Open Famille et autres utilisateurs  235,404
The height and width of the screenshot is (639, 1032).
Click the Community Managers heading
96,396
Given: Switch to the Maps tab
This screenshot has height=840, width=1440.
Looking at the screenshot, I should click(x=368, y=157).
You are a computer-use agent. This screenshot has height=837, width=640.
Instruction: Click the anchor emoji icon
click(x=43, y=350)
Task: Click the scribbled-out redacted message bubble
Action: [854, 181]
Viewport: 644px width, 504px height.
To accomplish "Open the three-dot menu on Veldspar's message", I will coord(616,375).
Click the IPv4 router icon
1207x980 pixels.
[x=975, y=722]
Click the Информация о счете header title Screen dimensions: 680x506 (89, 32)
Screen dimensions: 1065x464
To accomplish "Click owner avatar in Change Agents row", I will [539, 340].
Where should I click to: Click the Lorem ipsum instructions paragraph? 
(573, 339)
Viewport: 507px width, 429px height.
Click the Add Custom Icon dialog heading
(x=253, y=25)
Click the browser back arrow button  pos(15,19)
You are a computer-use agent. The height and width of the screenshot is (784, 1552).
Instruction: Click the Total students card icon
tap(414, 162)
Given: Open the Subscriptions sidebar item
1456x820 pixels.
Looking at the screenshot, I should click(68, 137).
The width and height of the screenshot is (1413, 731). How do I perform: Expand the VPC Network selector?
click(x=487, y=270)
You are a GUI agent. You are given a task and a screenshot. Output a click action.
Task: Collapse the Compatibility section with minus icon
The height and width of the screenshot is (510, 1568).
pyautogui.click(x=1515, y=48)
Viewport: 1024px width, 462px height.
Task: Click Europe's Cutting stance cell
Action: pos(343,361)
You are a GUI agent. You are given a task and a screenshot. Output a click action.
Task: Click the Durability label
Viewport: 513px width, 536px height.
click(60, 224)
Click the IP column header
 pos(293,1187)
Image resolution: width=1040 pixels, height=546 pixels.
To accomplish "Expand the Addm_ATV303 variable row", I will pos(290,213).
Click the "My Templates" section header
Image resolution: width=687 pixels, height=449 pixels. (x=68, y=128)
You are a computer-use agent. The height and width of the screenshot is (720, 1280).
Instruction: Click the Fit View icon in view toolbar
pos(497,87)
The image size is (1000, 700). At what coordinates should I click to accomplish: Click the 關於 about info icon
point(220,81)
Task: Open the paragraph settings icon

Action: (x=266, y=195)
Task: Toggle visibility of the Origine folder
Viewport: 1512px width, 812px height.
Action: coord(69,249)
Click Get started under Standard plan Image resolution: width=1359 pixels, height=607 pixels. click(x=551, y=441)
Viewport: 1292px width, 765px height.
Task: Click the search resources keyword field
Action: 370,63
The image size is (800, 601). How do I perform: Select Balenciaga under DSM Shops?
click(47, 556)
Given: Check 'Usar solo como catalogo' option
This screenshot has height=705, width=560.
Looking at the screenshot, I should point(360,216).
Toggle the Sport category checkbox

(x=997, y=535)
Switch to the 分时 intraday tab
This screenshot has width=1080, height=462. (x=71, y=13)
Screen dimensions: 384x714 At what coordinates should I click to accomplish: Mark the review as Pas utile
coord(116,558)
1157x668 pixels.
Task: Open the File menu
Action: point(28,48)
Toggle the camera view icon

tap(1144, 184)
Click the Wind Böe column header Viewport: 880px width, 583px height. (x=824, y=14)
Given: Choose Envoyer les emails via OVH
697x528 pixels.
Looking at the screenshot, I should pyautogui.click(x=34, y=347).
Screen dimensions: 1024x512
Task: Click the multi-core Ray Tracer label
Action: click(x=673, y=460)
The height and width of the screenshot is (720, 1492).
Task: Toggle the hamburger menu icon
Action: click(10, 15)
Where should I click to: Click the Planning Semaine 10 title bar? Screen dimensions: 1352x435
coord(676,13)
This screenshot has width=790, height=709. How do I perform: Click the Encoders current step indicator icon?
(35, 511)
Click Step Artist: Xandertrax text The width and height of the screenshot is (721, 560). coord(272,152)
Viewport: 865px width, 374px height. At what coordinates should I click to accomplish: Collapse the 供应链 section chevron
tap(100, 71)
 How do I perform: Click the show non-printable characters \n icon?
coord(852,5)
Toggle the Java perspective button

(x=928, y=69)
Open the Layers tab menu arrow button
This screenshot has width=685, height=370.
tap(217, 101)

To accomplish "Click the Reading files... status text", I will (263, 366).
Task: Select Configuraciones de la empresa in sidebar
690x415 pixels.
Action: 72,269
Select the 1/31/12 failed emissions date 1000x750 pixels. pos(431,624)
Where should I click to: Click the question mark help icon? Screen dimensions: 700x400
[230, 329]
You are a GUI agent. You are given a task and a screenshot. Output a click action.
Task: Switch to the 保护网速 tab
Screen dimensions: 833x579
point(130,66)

(Problem description):
Precisely the lines between those holding "Screen dimensions: 384x714" and "Given: Choose Envoyer les emails via OVH", inclusive, are to be reproduced from the listing above, with nothing added.

(Exercise response):
Screen dimensions: 384x714 At what coordinates should I click to accomplish: Mark the review as Pas utile
coord(116,558)
1157x668 pixels.
Task: Open the File menu
Action: point(28,48)
Toggle the camera view icon

tap(1144, 184)
Click the Wind Böe column header Viewport: 880px width, 583px height. (x=824, y=14)
Given: Choose Envoyer les emails via OVH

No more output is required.